I am trying to build Python model that could classify account names as either legitimate or gibberish. Capitalization is not important in this particular case as some legitimate account names could be comprised of all upper-case or all lower-case letters.
Disclaimer: this is just a internal research/experiment and no real action will be taken on the classifier outcome.
In my particular, there are 2 possible characteristics that can reveal an account name as suspicious, gibberish or both:
Weird/random spelling in name or name consists of purely or mostly numbers. Examples of account names that fit these criteria are: 128, 127, h4rugz4sx383a6n64hpo, tt, t66, t65, asdfds.
The name has 2 components (let's assume that no name will ever have more than 2 components) and the spelling and pronounciation of the 2 components are very similar. Examples of account names that fit these criteria are: Jala Haja, Hata Yaha, Faja Kaja.
If an account name meets both of the above criteria (i.e. 'asdfs lsdfs', '332 333') it should also be considered suspicious.
On the other hand, a legitimate account name doesn't need to have both first name and last name. They are usually names from popular languages such as Roman/Latin (i.e. Spanish, German, Portuguese, French, English), Chinese, and Japanese.
Examples of legitimate account names include (these names are made up but do reflect similar styles of legitimate account names in real world): Michael, sara, jose colmenares, Dimitar, Jose Rafael, Morgan, Eduardo Medina, Luis R. Mendez, Hikaru, SELENIA, Zhang Ming, Xuting Liu, Chen Zheng.

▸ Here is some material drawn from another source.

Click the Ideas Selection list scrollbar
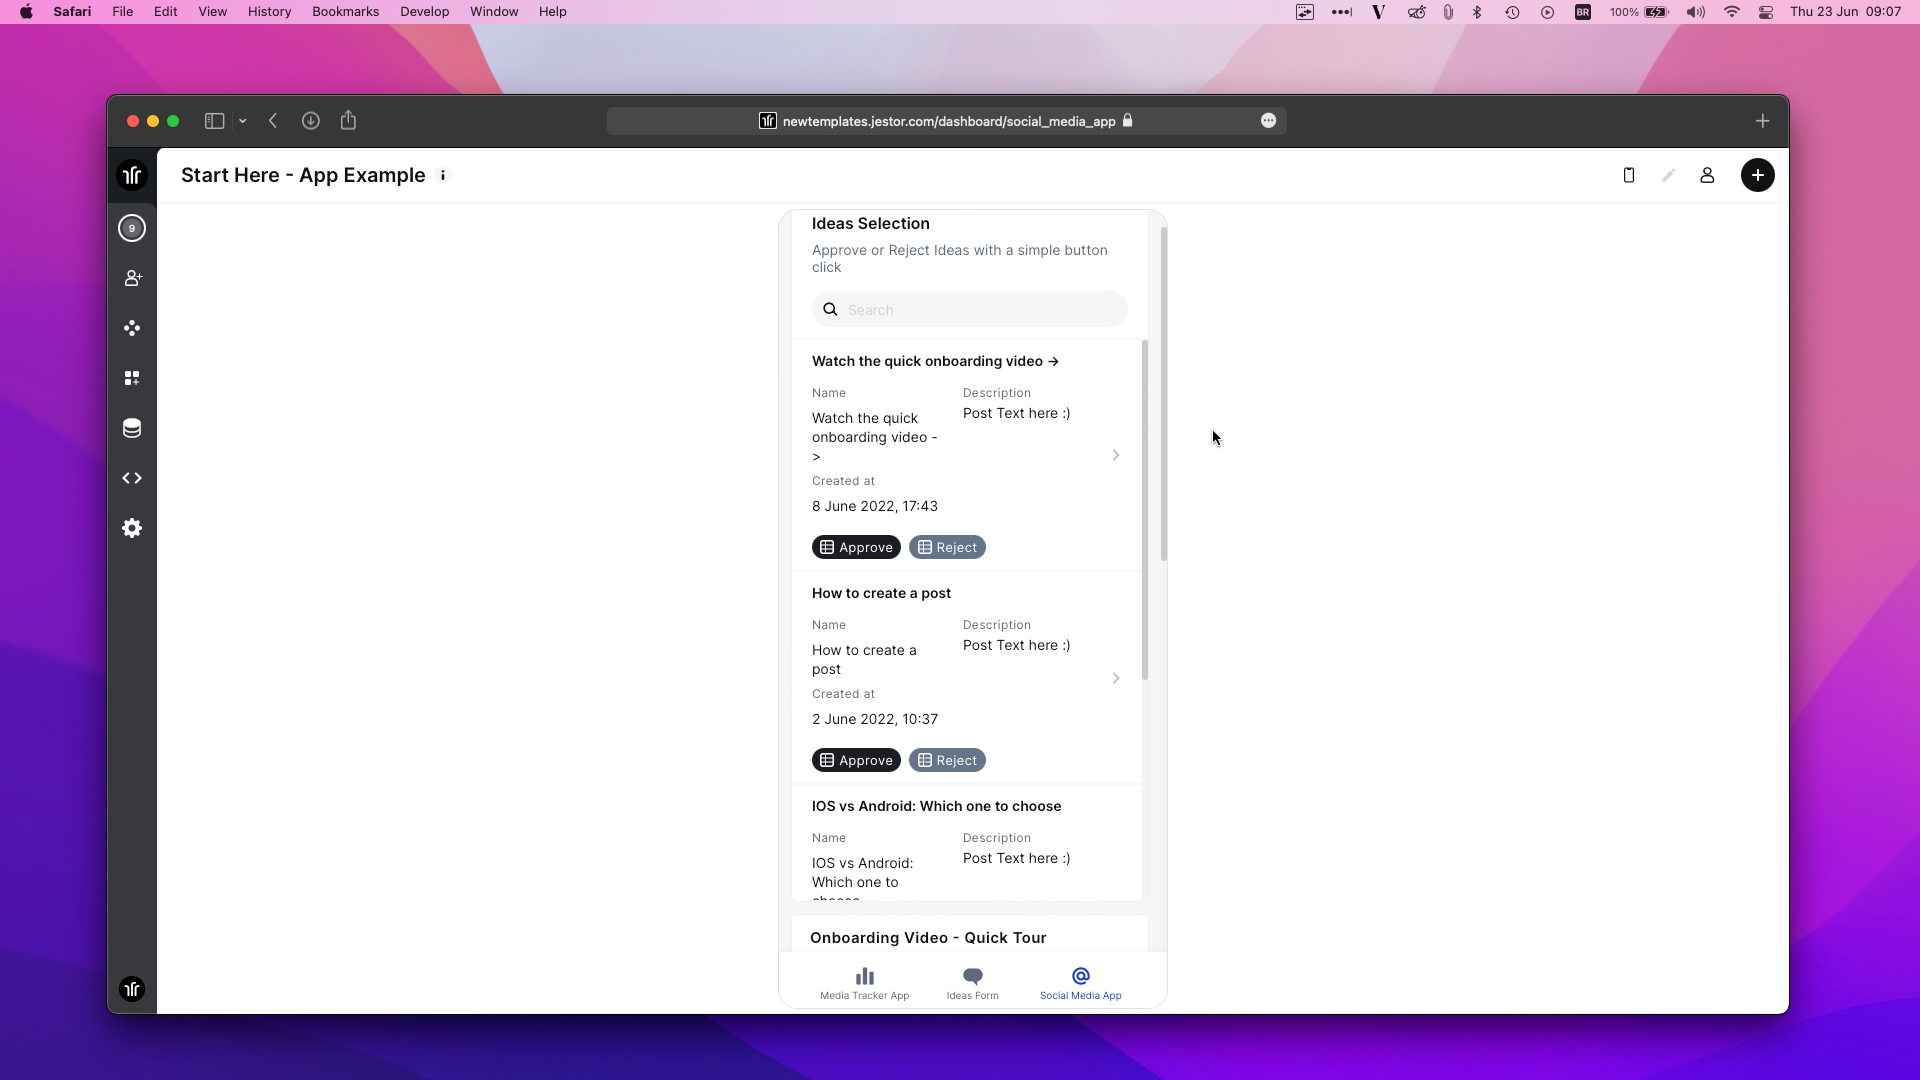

I've seen some slightly similar questions on Stackoverflow that asks for ways to detect gibberish texts. But those don't fit my situation because legitimate texts and words actually have meanings, whereas human names usually don't. I also want to be able to do it just based on account names and nothing else.

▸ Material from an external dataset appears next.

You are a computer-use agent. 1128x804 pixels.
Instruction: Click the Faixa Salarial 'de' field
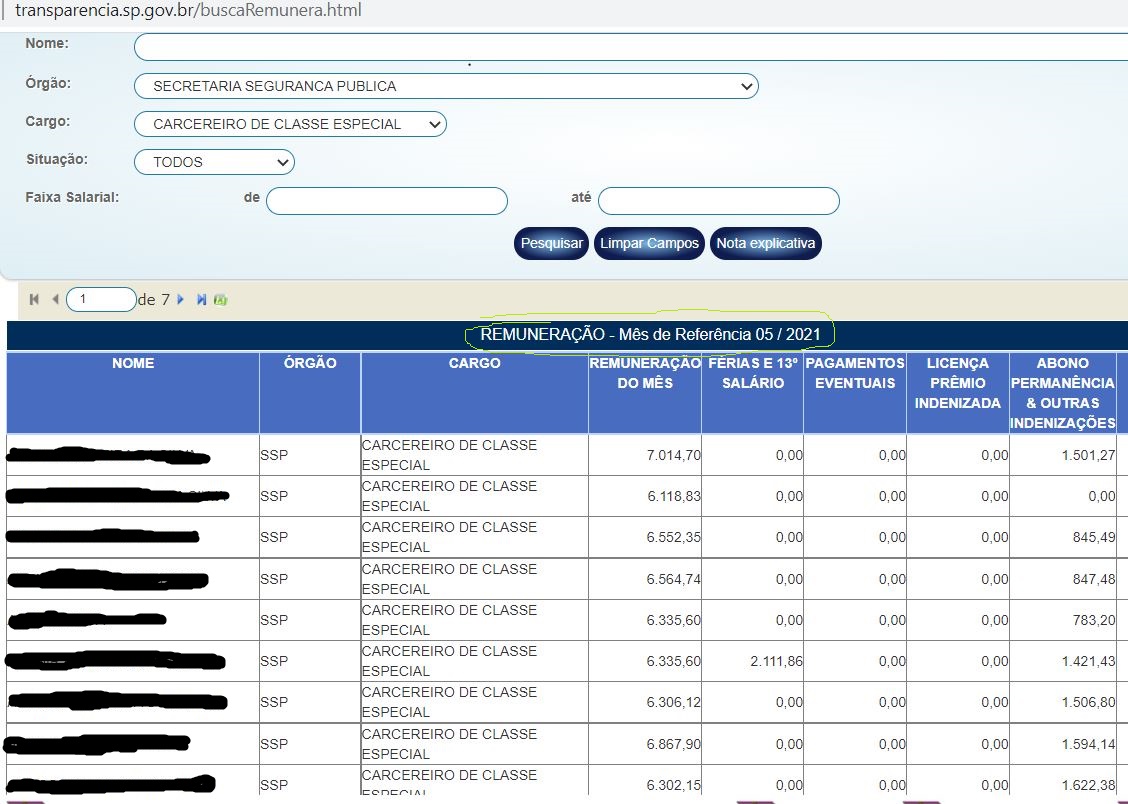pos(387,201)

Right now my script takes care of finding the 2nd characteristic of suspicious account names (similar components in name) using Python's Fuzzy Wuzzy package and using 50% as the similarity threshold. The script is listed below:
from fuzzywuzzy import fuzz
from fuzzywuzzy import process
import pandas as pd
import numpy as np
accounts = pd.read_csv('dataset_with_names.csv', encoding = 'ISO-8859-1', sep=None, engine='python').replace(np.nan, 'blank', regex=True)
pd.options.mode.chained_assignment = None
accounts.columns = ['name', 'email', 'akon_id', 'acct_creation_date', 'first_time_city', 'first_time_ip', 'label']
accounts['name_simplified']=accounts['name'].str.replace('[^\w\s]','')
accounts['name_simplified']=accounts['name_simplified'].str.lower()
sim_name = []
for index, row in accounts.iterrows():
if ' ' in row['name_simplified']:
row['name_simplified']=row['name_simplified'].split()
if len(row['name_simplified']) > 1:
#print(row['name_simplified'])
if fuzz.ratio(row['name_simplified'][0], row['name_simplified'][1]) >= 50:
sim_name.append('True')
else:
sim_name.append('False')
else:
sim_name.append('False')
else:
sim_name.append('False')
accounts['are_name_components_similar'] = sim_name
The result has been reliable for what the script was designed to do, but I also want to be able to surface gibberish account names with the 1st characteristic (weird/random spelling or name consists of purely or mostly numbers). So far I have not found a solution to that yet.
Can anyone help? Any feedback/suggestion will be greatly appreciated!